Work item:
Your task is to print every entry below exactly as given.

Dataset excerpts:
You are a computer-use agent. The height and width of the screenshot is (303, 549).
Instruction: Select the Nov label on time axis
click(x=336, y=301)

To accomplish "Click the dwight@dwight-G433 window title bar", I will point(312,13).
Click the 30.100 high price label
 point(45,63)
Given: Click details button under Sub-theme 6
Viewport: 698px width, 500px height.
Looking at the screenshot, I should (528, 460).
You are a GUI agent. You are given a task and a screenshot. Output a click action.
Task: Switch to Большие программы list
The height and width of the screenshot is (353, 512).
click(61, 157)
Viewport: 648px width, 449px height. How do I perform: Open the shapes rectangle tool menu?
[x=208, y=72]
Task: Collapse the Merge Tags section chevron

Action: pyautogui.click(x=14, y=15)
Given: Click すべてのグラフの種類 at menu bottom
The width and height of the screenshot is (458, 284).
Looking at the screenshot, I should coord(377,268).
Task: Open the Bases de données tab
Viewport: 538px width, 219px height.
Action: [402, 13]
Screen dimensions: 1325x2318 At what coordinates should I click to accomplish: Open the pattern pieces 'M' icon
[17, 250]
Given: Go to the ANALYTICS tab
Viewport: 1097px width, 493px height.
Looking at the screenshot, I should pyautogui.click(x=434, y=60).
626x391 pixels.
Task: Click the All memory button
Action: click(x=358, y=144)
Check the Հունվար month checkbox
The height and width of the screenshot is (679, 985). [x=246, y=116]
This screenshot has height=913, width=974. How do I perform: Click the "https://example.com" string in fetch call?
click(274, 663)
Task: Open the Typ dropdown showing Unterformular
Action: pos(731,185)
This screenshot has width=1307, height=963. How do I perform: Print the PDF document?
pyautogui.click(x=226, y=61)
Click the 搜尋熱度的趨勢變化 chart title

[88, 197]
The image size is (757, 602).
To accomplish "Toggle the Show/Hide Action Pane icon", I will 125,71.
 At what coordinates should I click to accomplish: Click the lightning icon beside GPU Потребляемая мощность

Response to this exercise:
You are a computer-use agent. The height and width of the screenshot is (303, 549).
Instruction: Select the Nov label on time axis
click(x=336, y=301)

To accomplish "Click the dwight@dwight-G433 window title bar", I will point(312,13).
Click the 30.100 high price label
 point(45,63)
Given: Click details button under Sub-theme 6
Viewport: 698px width, 500px height.
Looking at the screenshot, I should (528, 460).
You are a GUI agent. You are given a task and a screenshot. Output a click action.
Task: Switch to Большие программы list
The height and width of the screenshot is (353, 512).
click(61, 157)
Viewport: 648px width, 449px height. How do I perform: Open the shapes rectangle tool menu?
[x=208, y=72]
Task: Collapse the Merge Tags section chevron

Action: pyautogui.click(x=14, y=15)
Given: Click すべてのグラフの種類 at menu bottom
The width and height of the screenshot is (458, 284).
Looking at the screenshot, I should coord(377,268).
Task: Open the Bases de données tab
Viewport: 538px width, 219px height.
Action: [402, 13]
Screen dimensions: 1325x2318 At what coordinates should I click to accomplish: Open the pattern pieces 'M' icon
[17, 250]
Given: Go to the ANALYTICS tab
Viewport: 1097px width, 493px height.
Looking at the screenshot, I should pyautogui.click(x=434, y=60).
626x391 pixels.
Task: Click the All memory button
Action: click(x=358, y=144)
Check the Հունվար month checkbox
The height and width of the screenshot is (679, 985). [x=246, y=116]
This screenshot has height=913, width=974. How do I perform: Click the "https://example.com" string in fetch call?
click(274, 663)
Task: Open the Typ dropdown showing Unterformular
Action: pos(731,185)
This screenshot has width=1307, height=963. How do I perform: Print the PDF document?
pyautogui.click(x=226, y=61)
Click the 搜尋熱度的趨勢變化 chart title

[88, 197]
The image size is (757, 602).
To accomplish "Toggle the Show/Hide Action Pane icon", I will 125,71.
 At what coordinates should I click to accomplish: Click the lightning icon beside GPU Потребляемая мощность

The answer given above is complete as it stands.